A recent T-Mobile data breach coughed up the information of more than 50 million people, including some who aren’t current customers or never were. The 21-year-old hacker who says they’re responsible for the attack already did an interview with the Wall Street Journal calling its security “awful,” and now CEO Mike Sievert is speaking out.
This is T-Mobile’s fifth incident in four years
Sievert says he’s taking a moment to update us now that the breach is contained and the investigation is “substantially complete.” “Keeping our customers’ data safe is a responsibility we take incredibly seriously and preventing this type of event from happening has always been a top priority of ours,” he writes.
It’s true that these attacks happen to many companies, but it’s hard to take the statement as sincere when T-Mobile has had at least five breaches since 2018. That includes this one, two in 2020, plus one each for 2018 and 2019.

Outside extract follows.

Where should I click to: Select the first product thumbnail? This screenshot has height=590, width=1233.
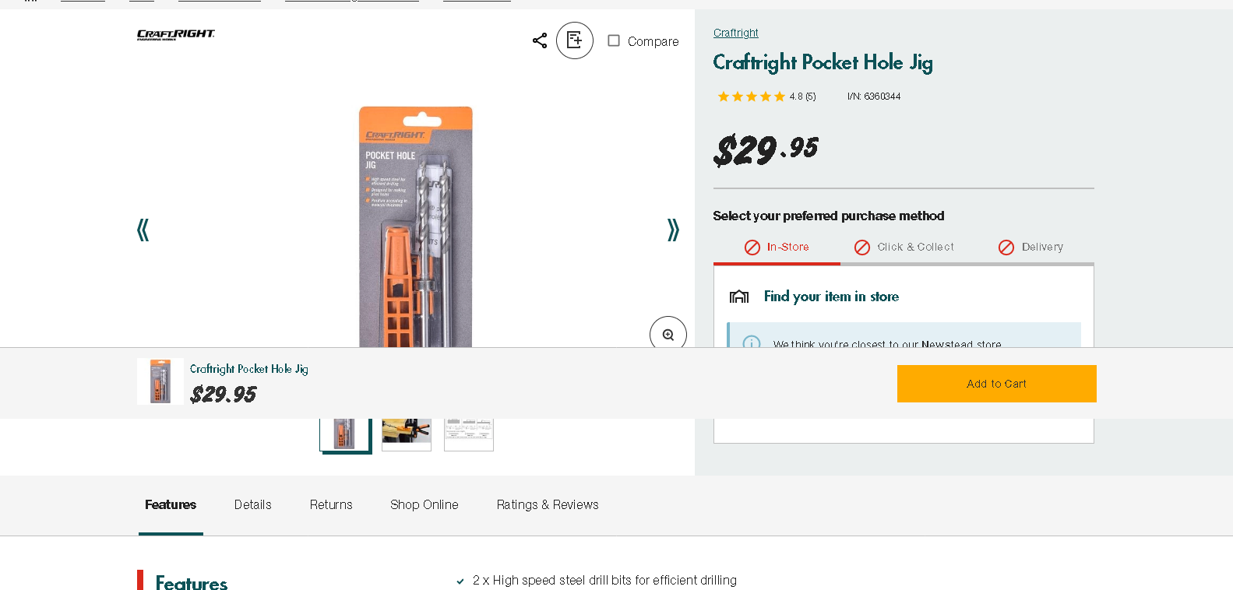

To do something about it, T-Mobile is partnering with cybersecurity firm Mandiant and consultants at KPMG to tighten things up. Will that put an end to this ridiculous streak of insecurity? No one can know, but that’s more than the “sorry for any inconvenience” notes released after some of the past breaches, and of course, all the subscribers got a free year of Apple TV Plus. Too bad it’s only happening after a hacker made off with enough IMEI/IMSI, driver’s license, and social security data to spend the next few years stealing identities and phone numbers at will.